The data demonstrate that Dhx36 is a key regulator of cardiomyocyte differentiation and CCS morphogenesis via transcriptional control that requires resolution of promoter G-quadruplexes. Loss of Dhx36 during embryogenesis disrupts formation of the VCS/PF network, downregulates CCS gene programs (e.g., Hcn4, Cntn2, Kcne1), and causes conduction delays (PR and QRS prolongation) and advanced AV block, culminating in dilated cardiomyopathy and thrombus-prone atrial dilation. Deletion initiated postnatally yields a hypoplastic but present VCS with predominant systolic dysfunction, highlighting temporal dependence of Dhx36’s roles in CCS development versus working myocardium homeostasis. Multiomic profiling shows that Dhx36-deficient cardiomyocytes lose specific WT clusters, including VCS/PF (CM6) and Ddc+ CM3, and instead adopt a stressed, non-regenerative mCM0 state with altered chromatin accessibility and transcription factor motif usage (increased CTCF, decreased NFY, MEF2, NKX activities). Integration of snATAC and snRNA data points to genes whose promoters harbor G4s overlapping DA peaks, consistent with a model where Dhx36 resolves dG4s to maintain open, transcriptionally competent chromatin at key cardiac genes. Luciferase assays with TMPyP4 further support G4-dependent promoter activity for multiple targets. Pathway analyses suggest axon guidance signals (Robo/Slit, Netrin-1/DCC) and secreted factors like Nrg1 may contribute to VCS morphogenesis and possibly compensate when Dhx36 is absent. Dhx36 also modulates Nkx2-5 post-transcriptionally, but additional Dhx36-dependent transcriptional defects likely underlie the full phenotype. Collectively, Dhx36 coordinates gene networks across CCS and working cardiomyocytes, linking G4 resolution to chromatin accessibility, transcription, and cardiac conduction.
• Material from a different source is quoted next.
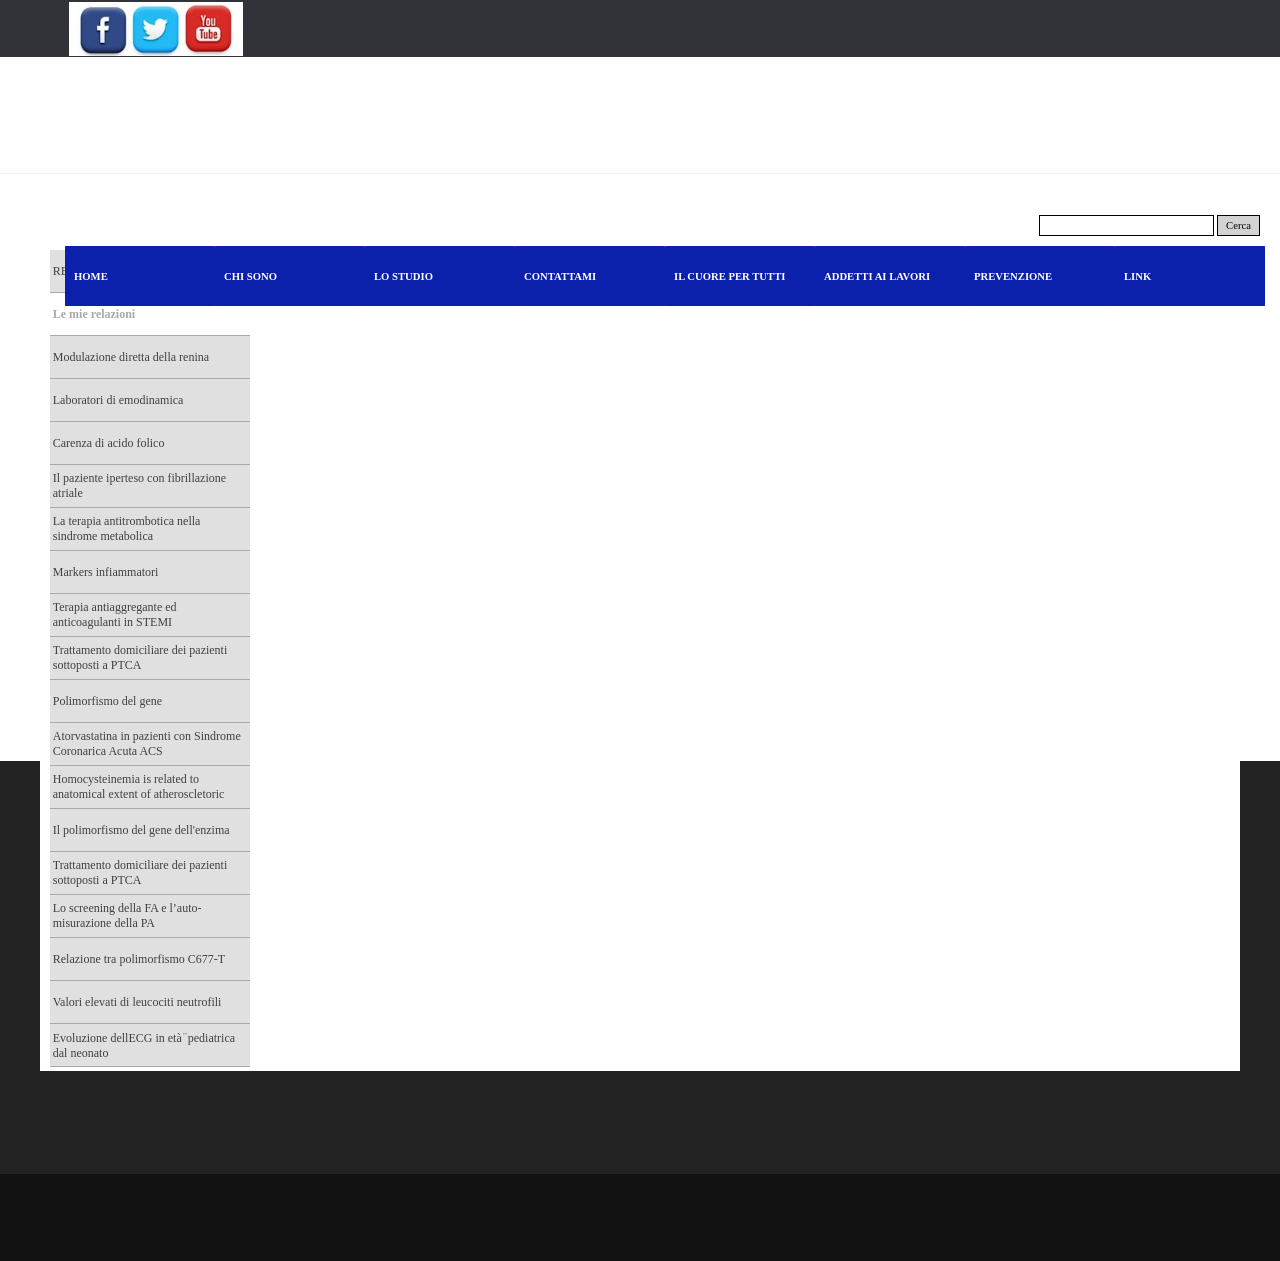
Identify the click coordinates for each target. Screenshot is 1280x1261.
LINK (1137, 276)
This work establishes Dhx36 as an essential G4-resolving helicase that controls cardiomyocyte differentiation and CCS development by regulating chromatin accessibility and transcription of key cardiac genes. Conditional Dhx36 deletion reveals timing-dependent effects: embryonic loss ablates VCS/PF development and causes conduction block with dilated cardiomyopathy, while perinatal loss yields a hypoplastic VCS and predominant systolic dysfunction. Multiomic analyses identify gene networks and new candidate PF markers, highlight G4-enriched promoters among Dhx36 targets, and implicate axon guidance pathways in PF morphogenesis. Future studies should dissect cell-autonomous roles of Dhx36 in CCS sublineages, define the 3D chromatin architecture and CTCF–G4 interactions at Dhx36 target loci (e.g., Ddc), validate newly identified PF markers and pathways (Robo/Slit, Netrin-1) in vivo, and explore the relevance of DHX36 variation in human cardiac conduction and cardiomyopathy. Therapeutic modulation of G4 dynamics or Dhx36 activity may represent a strategy to correct conduction and contractile defects.

• Genetic models used broad cardiomyocyte Cre drivers, limiting the ability to define cell-autonomous effects within specific CCS subpopulations; phenotypes may reflect both intrinsic and non–cell-autonomous influences.
• Inability to generate Dhx36;Cx40-eGFP compound mutants (genomic proximity) precluded certain lineage-tracing and visualization strategies.
• Absence of the VCS/PF cluster in KO snRNA-seq data limited direct interrogation of Dhx36’s transcriptional effects within PF cells.
• Use of whole hearts for bulk RNA-seq confounds cell-type-specific interpretation; although addressed with single-nucleus multiome, spatial context is lacking.
• HeLa-based promoter assays may not fully recapitulate cardiomyocyte-specific chromatin context.
• Findings are in mice; no DHX36 mutations are currently linked to human heart disease, so translational extrapolation is uncertain.